March 2007 Archives

March 31, 2007

there's lotsa wifi 27 stories up

i was at a meeting the other day on the top floor of a hotel in Midtown Atlanta trying to connect to the wifi router over in the corner of the room.

It was a bit of a problem, though, because from 27 stories up, I could see 52 wireless networks.

I did figure it out.

March 11, 2007

A vox blog for me

I've started up a new blog on Vox.

I'm not getting rid of this one, but this one is probably going to be focused a little more on technical stuff. I'll use the Vox blog to for more personal posts.

There are lots of things that are important to me that I would never write about here. This blog is wide open to the world. That's the biggest reason why I haven't posted here much at all in the past few years. Much of my focus has been in those personal areas.

Vox will allow me to mark posts as restricted to friends, so if I want to talk about something that I wouldn't want Google to repeat, I can do it. (If you're a friend and want to be part of my in crowd, email me and I'll invite you in.)

The other reason I'm using Vox is that it makes it much easier to include photos in posts. I've got something over 20,000 photos now, so I'm looking forward to that.

Movable Type, the system I use for this blog, doesn't make it nearly as easy to include images. I know it's possible, but I've never gone to the trouble to figure it out.

So come on over and check it out:

March 10, 2007

Enso brings back the keyboard

I've been following Humanized Weblog for a while, and I didn't realize that the authors work for a software company. (Probably because I've been using the Google reader to read them, so I didn't see the dead giveaway at the top of their weblog that talks about "our products".)

In fact, they do: Humanized is the name of the company, and they've just come out with their first products: Enso Launcher and Enso Words. I'll talk about Launcher; it's a little more mature than Word.

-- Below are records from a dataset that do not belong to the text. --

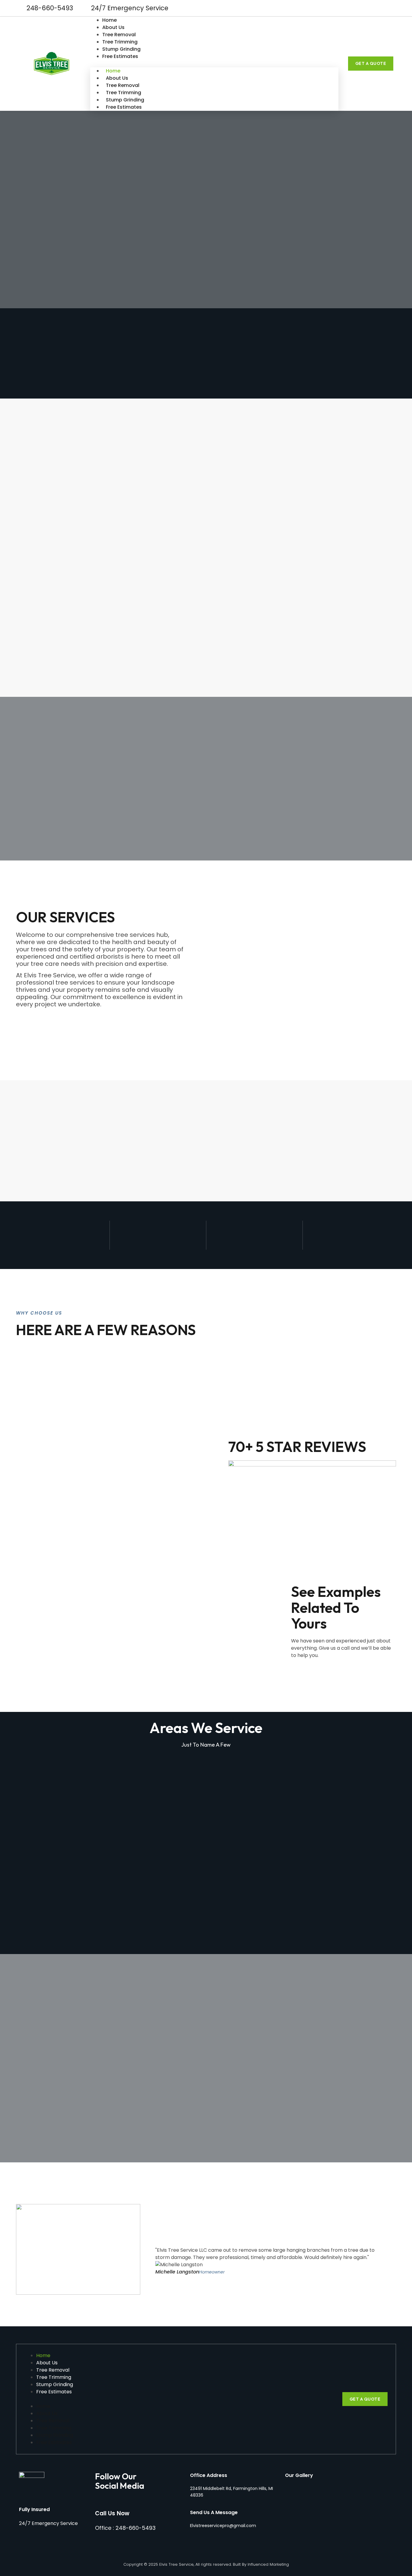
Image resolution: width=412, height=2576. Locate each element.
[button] (214, 63)
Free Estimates (120, 56)
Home (109, 20)
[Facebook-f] (377, 8)
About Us (113, 27)
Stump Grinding (121, 49)
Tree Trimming (120, 41)
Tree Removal (119, 34)
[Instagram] (388, 8)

Enso Launcher is easier to use than it is to describe. It is what it says: Launcher helps you open applications, documents, and web sites more quickly. I have a start menu that must have hundreds of items in it. Right.

With Enso Launcher, if you want to start a program that is running hold down the caps lock key and start typing the name of the program. As you type, the names of possible programs flash up at the top of the screen in nice, pretty, transparent type. When you've typed enough to select the program that you want, you let go of the caps lock, and the program you've chosen starts up. Viola!

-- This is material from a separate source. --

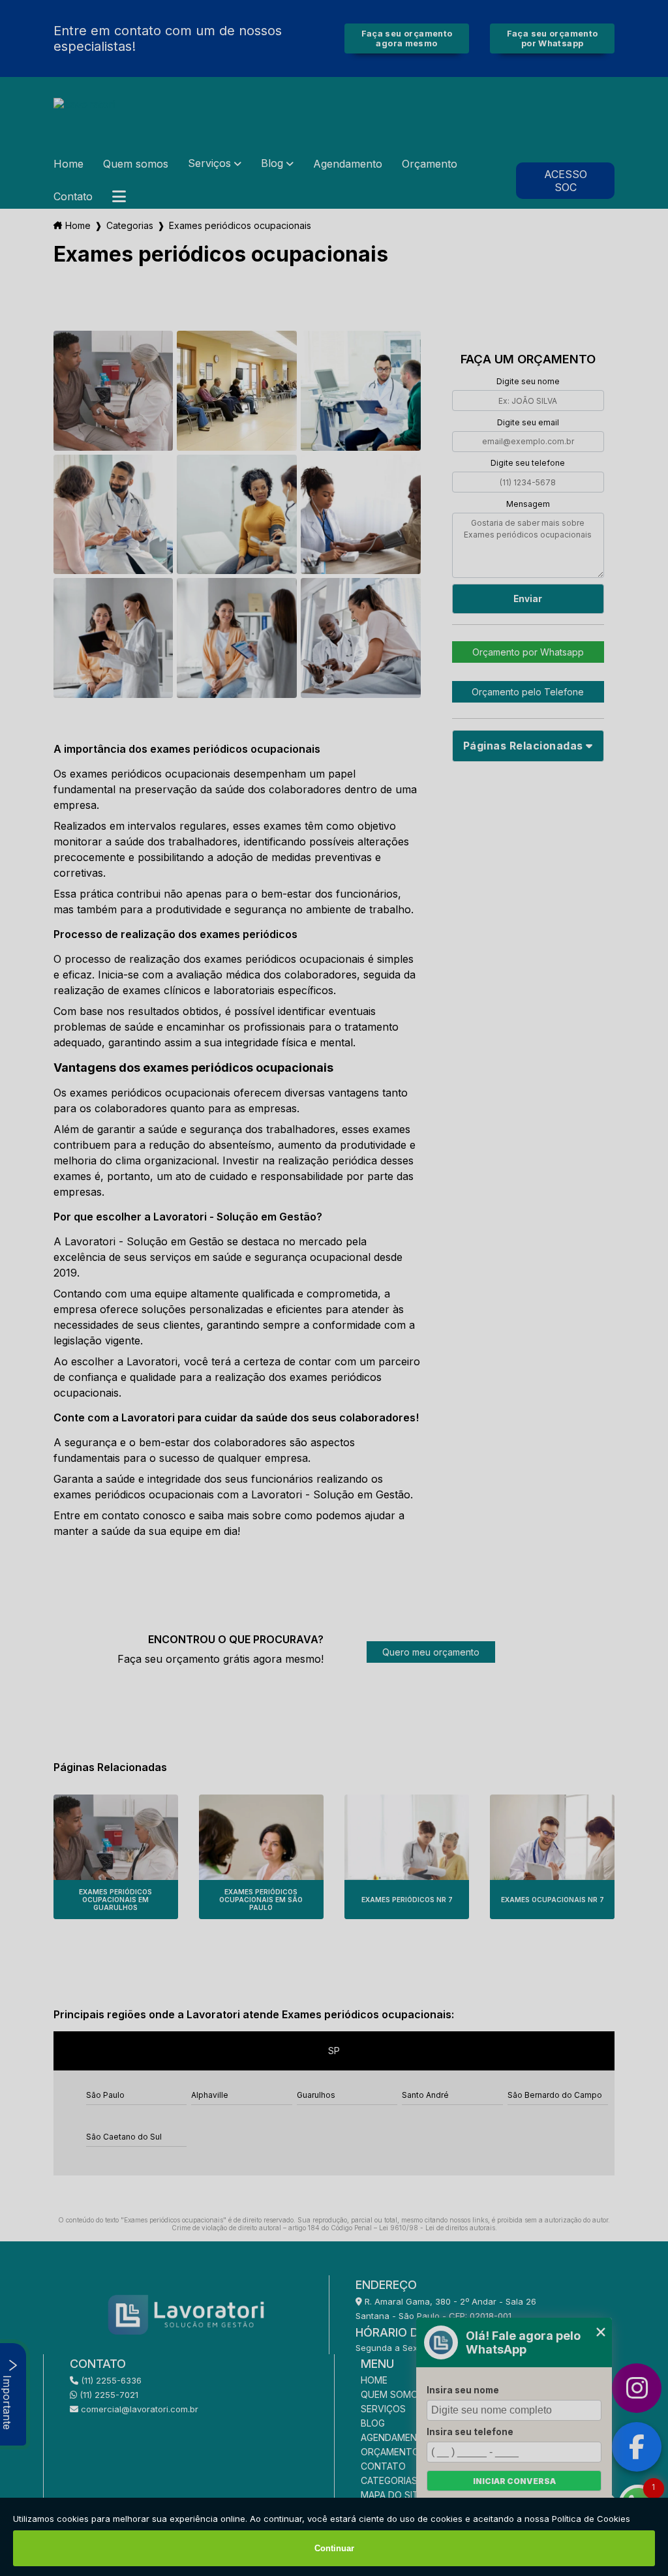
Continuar (334, 2548)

When I’m looking at a new software product, I don’t look at what it does now, but what it may become. Where's it going? What's its potential? And most critical of all, what does the software say about the people who wrote it?

Enso Launcher says a lot. Humanized has only four people. As I’ve tried out the software, I’ve found bugs, and noted things I thought might work better. I’ve passed those things on in email, and I've received back replies from three of Enso’s four employees.

These guys get it. The details of how a program works are critical. Doing things simply is hard. It's like a piece of craftsmen furniture: everything is on display, everything counts.

Still, it’s a work in progress. I've been using a much less elegant launcher called Find and Run robot. Find and run robot works in a superficially similar way: you hit escape, and start typing, hit another character to start your program, and away you go. The Humanized guys would note that hitting escape takes your fingers away from the home row, and they'd be right. But then you put your fingers back on the home row, start typing, and the program seems to be a little smarter about figuring out which program I'm after.

Right now Launcher is a little clumsy. I find myself having to backspace too often to get what I want, and it hasn't yet become a habit for me to reach for the caps lock. Still, I will almost certainly buy the program, because I think it's heading in the right direction and I want to encourage Humanized in their efforts.

New EarthLink VP Jonathan Young's house ..

Jonathan Young recently joined EarthLink as a VP overseeing, among other things, our security products.

I've known Jonathan for over 10 years now, and been friends with him since he took the momentous step of moving from his beloved New York down to Atlanta. We both worked for CNN; me up until 5 years ago, and him until just a few months ago.

Jonathan is a high mucky-muck now, but I was still surprised when I looked at Dave Coustan's EarthLink blog and found a very nice piece featuring Jonathan talking about about how a computer security expert deals with home security..

The piece is centered about the funky place Jonathan bought after he tired of living the life of an apartment dweller. Atlanta is a town of traditional suburban homes, but Jonathan managed to find a place that would look right at home in Manhattan.

If you read the piece, you might get the impression that Jonathan likes tinkering with his tech setup. No kidding! Of all the people I know, Jonathan always has the coolest stuff. Even all those Next cubes in the closet - and old Sun gear, too? - are pretty cool. I love going to visit him to get up on the latest cool stuff.

Oh, and Jonathan's comments are right on, I think. Security is about a balance between risk and cost. You have to be able to live with the overhead; going paranoid, in computers or homes, leaves you a prisoner of your fear.